Der Antragsgegner lebte mit seiner Lebensgefährtin in deren Eigentumswohnung und beteiligte sich hälftig an deren anfallenden Kosten. Eine darüber hinausgehende Kostenersparnis hatte er nach seinen eigenen Bekundungen durch das Zusammenleben nicht.

Das erstinstanzliche Gericht hat den Antragsgegner verpflichtet, ab Januar 2010 für den Antragsteller zu 1) Kindesunterhalt i.H.v. monatlich 125,55 EUR und für die Antragstellerin zu 2) monatlich 105,49 EUR zu zahlen.

Hiergegen wandte sich der Antragsgegner mit der Beschwerde, die nur teilweise Erfolg hatte.

 

Sachverhalt

Siehe Kurzzusammenfassung

 

Entscheidung

Das Rechtsmittel des Antragsgegners führte in Abänderung des angefochtenen Beschlusses lediglich zu einer Herabsetzung seiner Unterhaltsverpflichtung für die Zeit von Januar bis einschließlich Mai 2010 und verblieb für den nachfolgenden Zeitraum ohne Erfolg.

Das OLG hat dem Antragsgegner ein fiktives Nettoeinkommen von 1.155,00 EUR zugerechnet.

Zwar sei ihm trotz der bestehenden gesteigerten Erwerbsobliegenheit gegenüber den minderjährigen Kindern nicht zumutbar, zusätzlich zu seiner Vollzeittätigkeit noch eine Nebentätigkeit aufzunehmen.

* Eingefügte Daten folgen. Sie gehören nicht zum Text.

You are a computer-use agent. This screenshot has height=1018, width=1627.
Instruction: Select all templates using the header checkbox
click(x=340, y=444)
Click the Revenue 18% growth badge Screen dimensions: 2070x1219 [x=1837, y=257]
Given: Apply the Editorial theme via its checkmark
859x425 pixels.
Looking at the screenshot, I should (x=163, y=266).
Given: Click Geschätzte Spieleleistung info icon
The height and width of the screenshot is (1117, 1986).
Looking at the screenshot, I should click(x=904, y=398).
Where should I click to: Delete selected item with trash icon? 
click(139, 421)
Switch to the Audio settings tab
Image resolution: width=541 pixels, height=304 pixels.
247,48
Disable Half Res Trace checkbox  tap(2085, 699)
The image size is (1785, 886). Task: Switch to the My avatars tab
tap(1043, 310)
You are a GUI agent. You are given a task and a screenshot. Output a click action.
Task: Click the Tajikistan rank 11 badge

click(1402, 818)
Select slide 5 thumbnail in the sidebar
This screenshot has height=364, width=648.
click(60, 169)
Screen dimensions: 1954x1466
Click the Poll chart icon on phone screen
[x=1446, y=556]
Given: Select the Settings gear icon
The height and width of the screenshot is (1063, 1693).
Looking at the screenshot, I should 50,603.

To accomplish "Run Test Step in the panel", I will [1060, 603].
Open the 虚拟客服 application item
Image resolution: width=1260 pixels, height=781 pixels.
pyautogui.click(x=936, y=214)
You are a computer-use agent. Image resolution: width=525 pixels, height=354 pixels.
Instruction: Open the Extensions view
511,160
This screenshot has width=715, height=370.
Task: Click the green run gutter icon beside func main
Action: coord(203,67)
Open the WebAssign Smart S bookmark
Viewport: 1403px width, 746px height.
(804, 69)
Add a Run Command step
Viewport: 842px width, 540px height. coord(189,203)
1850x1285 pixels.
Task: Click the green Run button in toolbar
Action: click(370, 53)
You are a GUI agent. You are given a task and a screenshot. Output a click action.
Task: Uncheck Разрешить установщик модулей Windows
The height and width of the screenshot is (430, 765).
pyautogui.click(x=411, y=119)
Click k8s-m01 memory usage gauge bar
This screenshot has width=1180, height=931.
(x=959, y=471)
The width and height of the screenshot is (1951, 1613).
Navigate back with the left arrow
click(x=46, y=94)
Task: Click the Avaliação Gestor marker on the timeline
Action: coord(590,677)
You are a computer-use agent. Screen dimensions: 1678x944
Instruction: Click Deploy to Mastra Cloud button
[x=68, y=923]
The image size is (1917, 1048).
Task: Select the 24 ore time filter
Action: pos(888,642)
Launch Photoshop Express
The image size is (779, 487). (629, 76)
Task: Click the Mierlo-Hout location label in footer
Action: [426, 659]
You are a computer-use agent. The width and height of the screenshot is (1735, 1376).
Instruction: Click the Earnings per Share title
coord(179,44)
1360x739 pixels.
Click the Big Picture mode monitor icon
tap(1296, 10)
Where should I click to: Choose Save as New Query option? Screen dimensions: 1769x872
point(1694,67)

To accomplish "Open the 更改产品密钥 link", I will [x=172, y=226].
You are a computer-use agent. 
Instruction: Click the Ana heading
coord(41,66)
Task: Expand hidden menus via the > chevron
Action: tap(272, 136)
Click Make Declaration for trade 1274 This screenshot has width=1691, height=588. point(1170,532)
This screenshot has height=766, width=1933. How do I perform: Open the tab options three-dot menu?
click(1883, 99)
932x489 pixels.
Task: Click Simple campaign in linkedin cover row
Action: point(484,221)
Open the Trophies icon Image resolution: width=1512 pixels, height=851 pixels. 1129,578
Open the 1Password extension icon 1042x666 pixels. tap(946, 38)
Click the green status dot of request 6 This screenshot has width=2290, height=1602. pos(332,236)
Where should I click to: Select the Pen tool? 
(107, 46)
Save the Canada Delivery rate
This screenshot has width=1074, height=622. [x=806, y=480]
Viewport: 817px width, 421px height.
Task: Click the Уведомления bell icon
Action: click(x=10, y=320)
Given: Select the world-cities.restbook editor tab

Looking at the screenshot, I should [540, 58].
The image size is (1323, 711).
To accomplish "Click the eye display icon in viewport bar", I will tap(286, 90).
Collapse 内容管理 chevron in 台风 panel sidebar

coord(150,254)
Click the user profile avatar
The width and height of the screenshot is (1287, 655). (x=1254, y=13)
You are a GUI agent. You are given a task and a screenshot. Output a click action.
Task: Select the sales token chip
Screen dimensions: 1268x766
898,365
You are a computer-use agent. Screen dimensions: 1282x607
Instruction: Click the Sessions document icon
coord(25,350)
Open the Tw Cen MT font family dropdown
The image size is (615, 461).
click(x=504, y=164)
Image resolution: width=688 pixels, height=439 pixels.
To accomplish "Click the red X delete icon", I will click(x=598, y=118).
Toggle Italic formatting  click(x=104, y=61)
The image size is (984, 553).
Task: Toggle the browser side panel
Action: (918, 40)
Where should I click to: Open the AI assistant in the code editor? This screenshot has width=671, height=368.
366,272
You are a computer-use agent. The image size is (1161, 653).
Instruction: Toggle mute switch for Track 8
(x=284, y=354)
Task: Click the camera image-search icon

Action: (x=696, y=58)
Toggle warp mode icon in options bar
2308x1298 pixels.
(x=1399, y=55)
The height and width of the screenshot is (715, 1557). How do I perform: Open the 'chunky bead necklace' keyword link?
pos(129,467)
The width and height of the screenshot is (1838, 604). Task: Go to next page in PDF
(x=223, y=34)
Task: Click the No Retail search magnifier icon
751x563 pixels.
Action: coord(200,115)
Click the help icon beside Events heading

Er sei jedoch verpflichtet gewesen, sich um eine besser bezahlte Arbeitsstelle zu bemühen, die ihn in die Lage versetzt hätte, jedenfalls den Mindestkindesunterhalt zahlen zu können. Er hätte sich nicht nur innerhalb der Paketzustellerbranche um eine besser bezahlte Arbeitsstelle bemühen müssen, sondern es wäre ihm auch zumutbar gewesen, seinen Beruf zu wechseln und körperlich anstrengende Arbeiten als ungelernter Hilfsarbeiter im Straßenbau oder als Lagerarbeiter auszuführen. In jedem Fall wäre er nach Auffassung des OLG in der Lage gewesen, auch ohne Berufsabschluss einer Tätigkeit nachzugehen, bei der er mindestens ein Nettoeinkommen von 1.155,00 EUR hätte erzielen können.

Den notwendigen Selbstbehalt hat das OLG wegen der Ersparnis aufgrund des Zusammenlebens mit seiner neuen Partnerin um 10 % abgesenkt. Dem stehe nicht entgegen, dass der Antragsgegner sich an den anfallenden Wohnkosten hälftig beteilige, da in einem Zweipersonenhaushalt regelmäßig geringere Kosten als in einem Einpersonenhaushalt anfielen.

 

Hinweis

Die Entscheidung des OLG Hamm zeigt erneut die deutliche Tendenz der Oberlandesgerichte auf, wonach sehr strenge Anforderungen an die Erwerbsobliegenheit des Unterhaltsschuldners beim Unterhalt für minderjährige Kinder aufgestellt werden. In der Praxis hat dies zur Folge, dass es einem gegenüber minderjährigen Kindern Unterhaltspflichtigen nur selten gelingt, seine Leistungsunfähigkeit oder partielle Leistungsunfähigkeit beim Mindestunterhalt nachzuweisen. Häufig geht es beim Ansatz fiktiver Einkünfte um die Frage, ob ein arbeitsloser Unterhaltspflichtiger seine Bemühungen um eine Anstellung in ausreichendem Maße nachgekommen ist oder ob einem bereits vollschichtig Erwerbstätigen zusätzlich noch eine Nebentätigkeit zugemutet werden kann.

Die Entscheidung des OLG Hamm folgt der strengen Linie in der Rechtsprechung und geht von einer Verletzung der Erwerbsobliegenheit des Antragsgegners aus, obgleich er eine vollschichtige Tätigkeit ausübt.